It’s not wrong for us to want our church to stay afloat financially. It’s not wrong for me to want to support my family from my work as a pastor. But we need not to let this sully our motivations or influence the way we interact with our community as a church. We don’t want to start seeing our neighbors as a mark whom we target for a sale. They are souls to be saved, people to love and add to our family. The church sale may be a long way from what Gehazi did to Naaman, many of them carried out with the purest of intentions. Sometimes it may even be a way to meet people. But let’s police ourselves, and not let money concerns ever get in the way of our concern for souls. Let’s not contribute to the suspicion so many already have: that preachers and churches are just interested in your money.

Gehazi learned about God’s concern the hard way when he got home. “When Gehazi came to the hill, he took the things from the servants and put them away in the house. He sent the men way and they left. Then he went in and stood before his master Elisha. ‘Where have you been, Gehazi?’ Elisha asked. ‘Your servant didn’t go anywhere,’ Gehazi answered. But Elisha said to him, ‘Was not my spirit with you when the man got down from his chariot to meet you? Is this the time to take money, or to accept clothes, olive groves, vineyards, flocks, herds, or menservants and maidservants? Naaman’s leprosy will cling to you and to your descendants forever’” (verse 24-27).

The key to understanding Elisha’s rebuke is in the phrase, “Is this the time…” On another day, from another person, in other circumstances, receiving gifts, even extravagant ones, to support God’s work might be appropriate. But taking advantage of Naaman in the flood of his emotion and excitement over being healed and finding the true God; potentially corrupting his understanding of God’s free and gracious treatment of us; seeking personal profit over another man’s spiritual welfare–this was Gehazi’s sin.

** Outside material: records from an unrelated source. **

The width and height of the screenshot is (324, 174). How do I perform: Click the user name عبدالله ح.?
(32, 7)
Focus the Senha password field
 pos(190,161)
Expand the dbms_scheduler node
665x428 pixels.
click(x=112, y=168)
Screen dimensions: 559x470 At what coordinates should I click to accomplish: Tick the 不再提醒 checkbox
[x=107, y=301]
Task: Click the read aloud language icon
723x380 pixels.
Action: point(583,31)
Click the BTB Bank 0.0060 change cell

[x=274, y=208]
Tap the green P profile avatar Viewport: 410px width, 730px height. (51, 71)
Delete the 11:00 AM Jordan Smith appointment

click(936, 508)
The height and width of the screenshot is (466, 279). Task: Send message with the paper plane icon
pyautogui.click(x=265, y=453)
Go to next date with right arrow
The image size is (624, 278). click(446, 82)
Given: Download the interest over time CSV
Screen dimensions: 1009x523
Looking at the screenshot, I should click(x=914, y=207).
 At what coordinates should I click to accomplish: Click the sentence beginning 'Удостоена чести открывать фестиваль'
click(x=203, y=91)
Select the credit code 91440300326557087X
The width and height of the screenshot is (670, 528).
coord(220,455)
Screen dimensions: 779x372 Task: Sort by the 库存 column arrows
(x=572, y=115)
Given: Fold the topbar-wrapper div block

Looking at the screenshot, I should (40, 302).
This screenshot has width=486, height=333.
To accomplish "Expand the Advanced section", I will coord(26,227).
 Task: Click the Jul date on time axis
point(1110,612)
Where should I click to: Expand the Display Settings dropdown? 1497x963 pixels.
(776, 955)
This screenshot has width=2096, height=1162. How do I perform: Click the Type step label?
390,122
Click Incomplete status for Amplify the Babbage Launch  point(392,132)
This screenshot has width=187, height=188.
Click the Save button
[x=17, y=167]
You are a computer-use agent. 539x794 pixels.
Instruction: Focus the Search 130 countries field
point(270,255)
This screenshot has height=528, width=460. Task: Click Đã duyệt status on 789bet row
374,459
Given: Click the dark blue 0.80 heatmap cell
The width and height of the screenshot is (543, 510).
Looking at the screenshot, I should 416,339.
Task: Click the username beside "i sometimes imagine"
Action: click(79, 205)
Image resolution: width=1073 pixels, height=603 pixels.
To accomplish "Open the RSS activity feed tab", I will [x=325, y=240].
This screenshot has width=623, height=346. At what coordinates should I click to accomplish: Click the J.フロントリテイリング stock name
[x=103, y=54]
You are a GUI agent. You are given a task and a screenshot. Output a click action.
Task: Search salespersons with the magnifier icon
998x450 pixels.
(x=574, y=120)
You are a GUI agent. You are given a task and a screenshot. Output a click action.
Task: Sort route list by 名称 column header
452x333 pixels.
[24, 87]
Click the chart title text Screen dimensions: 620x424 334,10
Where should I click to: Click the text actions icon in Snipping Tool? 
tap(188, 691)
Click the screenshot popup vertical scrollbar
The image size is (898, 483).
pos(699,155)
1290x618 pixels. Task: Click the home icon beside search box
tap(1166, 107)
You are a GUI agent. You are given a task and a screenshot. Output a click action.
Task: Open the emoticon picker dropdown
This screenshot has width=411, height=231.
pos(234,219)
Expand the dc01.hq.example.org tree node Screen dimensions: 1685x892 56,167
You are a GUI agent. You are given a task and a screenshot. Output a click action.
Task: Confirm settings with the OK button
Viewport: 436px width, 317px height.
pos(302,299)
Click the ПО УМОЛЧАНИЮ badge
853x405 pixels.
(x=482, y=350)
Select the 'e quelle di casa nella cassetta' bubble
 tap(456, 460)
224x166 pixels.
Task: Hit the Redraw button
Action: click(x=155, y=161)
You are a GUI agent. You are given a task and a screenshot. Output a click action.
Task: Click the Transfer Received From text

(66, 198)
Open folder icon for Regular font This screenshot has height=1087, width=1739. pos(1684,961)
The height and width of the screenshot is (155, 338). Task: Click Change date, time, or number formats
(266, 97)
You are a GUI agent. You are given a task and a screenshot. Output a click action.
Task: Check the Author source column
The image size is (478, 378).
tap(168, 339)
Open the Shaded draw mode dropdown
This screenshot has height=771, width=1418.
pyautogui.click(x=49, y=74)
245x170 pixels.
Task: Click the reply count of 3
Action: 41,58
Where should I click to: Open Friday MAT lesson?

God’s gifts are not a commodity to be sold. They are not to be used to satisfy our greed. He takes seriously the importance of communicating his gifts are free.

God’s Gifts Inspire Worship

2 Kings 5:17-18 “ (Naaman said) ‘Please let me, your servant, be given as much earth as a pair of mules can carry, for your servant will never again make burnt offerings and sacrifices to any other god but the Lord. But may the Lord forgive your servant for this one thing: When my master enters the temple of Rimmon to bow down and he is leaning on my arm and I bow there also–when I bow down in the temple of Rimmon, may the Lord forgive your servant for this.’ ‘Go in peace,’ Elisha said.’”

God’s grace can’t be bought, but it can and does create a complete makeover of the human soul and inspire a response of praise. Naaman’s desire to worship God illustrates the point.

Some people see worshiping God as an incidental part of their faith and morals, a less important side effect, if you will. The details of how they worship, where they worship, if they worship aren’t very important to them. What really matters is how you live your life. Are you honest? Are you kind? Do you respect others and their things? These are the things, they say, that really matter. These are the things that truly display your faith.

This is backwards. Honesty, kindness and respect are good things. But virtues like this are a dime a dozen. I know plenty of atheists who live this way.

The one thing that distinguishes believers in the God of Scripture from any others, or from those who believe nothing at all, is that the Bible believers gather to worship the God who revealed himself to Israel and sent his Son Jesus to save us. They do it on a regular basis. He included this in his 10 commandments. Love God comes before love your neighbor. People who get God’s grace get why worshiping him is important, too.

Naaman certainly did. From now on he would worship only the Lord, the God of Israel. As a way of making it clear this was his God, he would worship only on soil he dug up and carried back from Israel. And just to be clear, if his knees had to bend a little in the temple of the false god Rimmon while Naaman was fulfilling his state duties, he was not worshiping that God anymore. He worshiped the Lord, whose gifts can’t be bought, but they can inspire a response of worship and praise.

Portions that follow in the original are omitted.